Internationally, adult asthma medication adherence rates are low. Studies characterizing variations in barriers by country are lacking.
Conduct a scoping review to characterize international variations in barriers to asthma medication adherence among adults.
Searched MEDLINE, EMBASE, WOS, and CINAHL from inception to February 2017. Selected English-language studies employing qualitative methods (e.g., focus groups, interviews) to assess adult patient and/or caregiver-reported barriers to asthma medication adherence. Two investigators independently identified, extracted data, and collected study characteristics, methodologic approach, and barriers. Mapped barriers using Theoretical Domains Framework and categorized findings according to participant’s country of residence, countries’ gross national income and presence of universal health care (World Health Organization definitions).

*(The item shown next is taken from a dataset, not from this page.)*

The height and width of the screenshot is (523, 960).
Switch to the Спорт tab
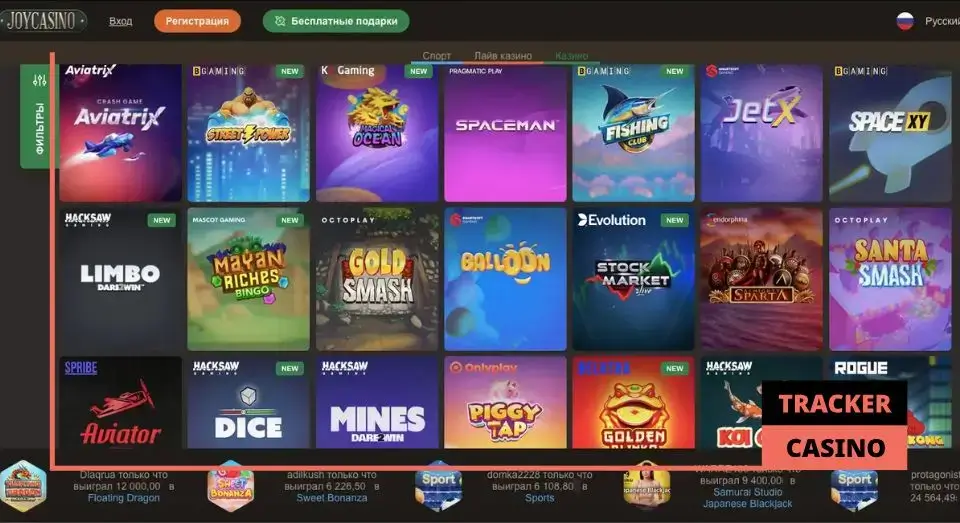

Among 2,942 unique abstracts, we reviewed 809 full-texts. Among these, we identified N=47 studies, conducted in 12 countries, meeting eligibility. Studies included a total of n=2,614 subjects, predominately female (67%), and mean age 19.1 to 70 years. Most commonly reported barriers were beliefs about consequences (e.g., medications not needed for asthma control, N=29, 61.7%) and knowledge (e.g., not knowing when to take medication, N=27, 57.4%); least common was goals (e.g., asthma not a priority, N=1, 2.1%). In N=27 studies conducted in countries classified as high income (HIC) with universal health care (UHC), the most reported barrier was participants’ beliefs about consequences (N=17, 63.3%). However, environmental context and resources (N=12, 66.7%) were more common in HIC without UHC.
International adherence barriers are diverse and may vary with a country’s sociopolitical context. Future adherence interventions should account for trends.